2263
Poster Board II-240
Objective
There is compelling evidence that increased levels of Tissue-factor (TF) and TF-bearing microparticles (MPs) as well as P-selectin and its receptor P-selectin glycoprotein ligand 1 (PSGL-1) play an important role in disease progression, angiogenesis and cancer-related coagulopathy in solid and hematologic malignancies. We therefore hypothesized that numbers of circulating TF- and PSGL-1 bearing MPs might have substantial influence on outcome in allogeneic stem cell transplantation (alloSCT).
Patients and Methods
Blood samples were obtained from 33 patients with different hematologic diseases (AML=19, ALL=5, CML/MPS=2, CLL/lymphoma=2, myeloma=2, aplastic anemia=2) during the course of alloSCT at distinct time points: at admission (“start”), during conditioning therapy before anti-thymocyte globulin (ATG) infusion (“pre-ATG”), on day 3 of ATG infusion (“during-ATG”), before transplantation (“pre-Tx”), 1 h after transplantation (“post-Tx), on day 1 after transplantation (“d+1post-Tx”) and on day 1 after neutrophil engraftment (“engraftment”). Conditioning regimens included either standard therapies (n=17), FLAMSA (n=11) or other (n=5). GvHD prophylaxis consisted of either CsA/MTX/ATG (n=19), CsA/MMF/ATG (n=11) or CsA/Steroids (n=3). Typical patient and transplant risk factors were included in statistical analysis.

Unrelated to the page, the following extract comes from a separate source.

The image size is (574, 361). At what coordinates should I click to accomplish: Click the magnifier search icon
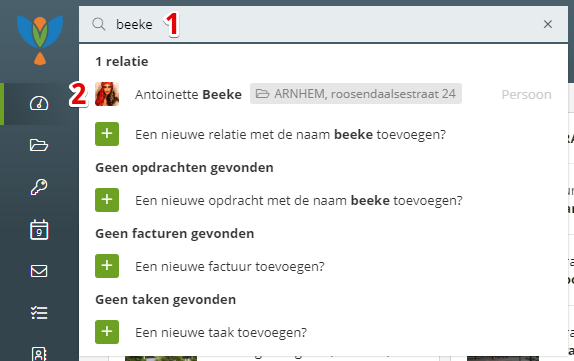point(99,24)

Platelet-free plasma (PFP) was obtained by three-step centrifugation, snap-frozen in liquid nitrogen and stored at -80°C. After thawing, 50μl of PFP were resuspended in Annexin V binding or control buffer and labeled with 1μl Annxin V-Cy5 and 0.5μg of CD142-FITC (TF), CD162-FITC (PSGL-1) or isotype control. In flow cytometry MPs were gated by size (<1μm) and Annexin V positivity and Trucount tubes® were used for MP enumeration.
Results
Mean follow-up time was 759 (10-1305) days. 17 (51.5%) patients died, 9 due to TRM (27.3%), and 12 (36.4%) had recurrence or progression during follow-up. Median overall survival (OS) was 815 days, median disease-free or progression survival (DFS/PFS) 440 (10-1272) days and median time to progression (TTP) 365.5 (130-1183) days.
MP counts are shown in table 1. There was a significant reduction (p<0.05) for Annexin V- and PSGL-1-MPs from “start” to “pre-Tx” and an increase after transplantation while TF-MPs had significant higher numbers at “d+1post-Tx” compared to “start” values.

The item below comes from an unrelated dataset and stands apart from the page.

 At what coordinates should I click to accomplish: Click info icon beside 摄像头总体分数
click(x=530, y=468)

Univariate Cox analysis identified TF-MPs at “start” (p=0.011, HR=1.006 per 1 MP/μl) and “pre-ATG” (p=0.004, HR=1.011) to be significantly associated with OS. When corrected for known risk factors, TF-MPs “pre-ATG” remained the only independent predictive parameter for OS in multivariate Cox analysis s(p=0.036, HR 1.022). A cut-off value was determined for stratification of patients by calculating the AUC of a ROC–curve (p=0.030, AUC 0.762). Thus, Patients with TF-MP values >140/μl showed a significantly shorter survival time (p=0.007; mean OS: 469.4±160.0 vs. 1038.5±110.3 days). Same was done for DFS/PFS and again TF-MP values >140/μl were predictive of worse DFS/PFS (p=0.020, HR=3.61) in multivariate Cox regression with a shortened DFS/PFS (p=0.013; mean: 350.9±113.8 vs. 852.5±129.6 days). These findings were caused by an increased treatment-related mortality (TRM) with a cumulative incidence at 1 year of 55.5% vs. 13.3% for corresponding TF-MP groups (p=0.029). TRM was caused by infection (n=4), VOD (n=2) or other reasons (n=3). There was no significant association with relapse or acute GvHD.

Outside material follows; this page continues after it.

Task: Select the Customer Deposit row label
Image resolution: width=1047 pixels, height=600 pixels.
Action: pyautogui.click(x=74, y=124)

Furthermore, we found PSGL-1-MP counts below 250/μl “post-Tx” (and on “engraftment”) to be a significant predictor of relapse/progression (p=0.044, HR=4.91) with a cumulative incidence at 3 years of 81% (95%-CI: 61.9-100) vs. 11.1% (95%-CI: 1.8-70.5) and a mean TTP of 602±106.1 vs. 1140±104.5 days (p=0.027).
Conclusions
TF-bearing MPs before and during conditioning therapy are prognostic markers of OS and DFS/PFS due to increased TRM while PSGL-1 bearing MPs after transplantation and at engraftment predict relapse/progression and TTP. Course of MP counts suggests increased TF-MP release by monocytes, endothelial and stromal cell while significant differences in PSGL-1-MPs might rather be graft-related.
Disclosures:
Trummer: CSL Behring: Research Funding.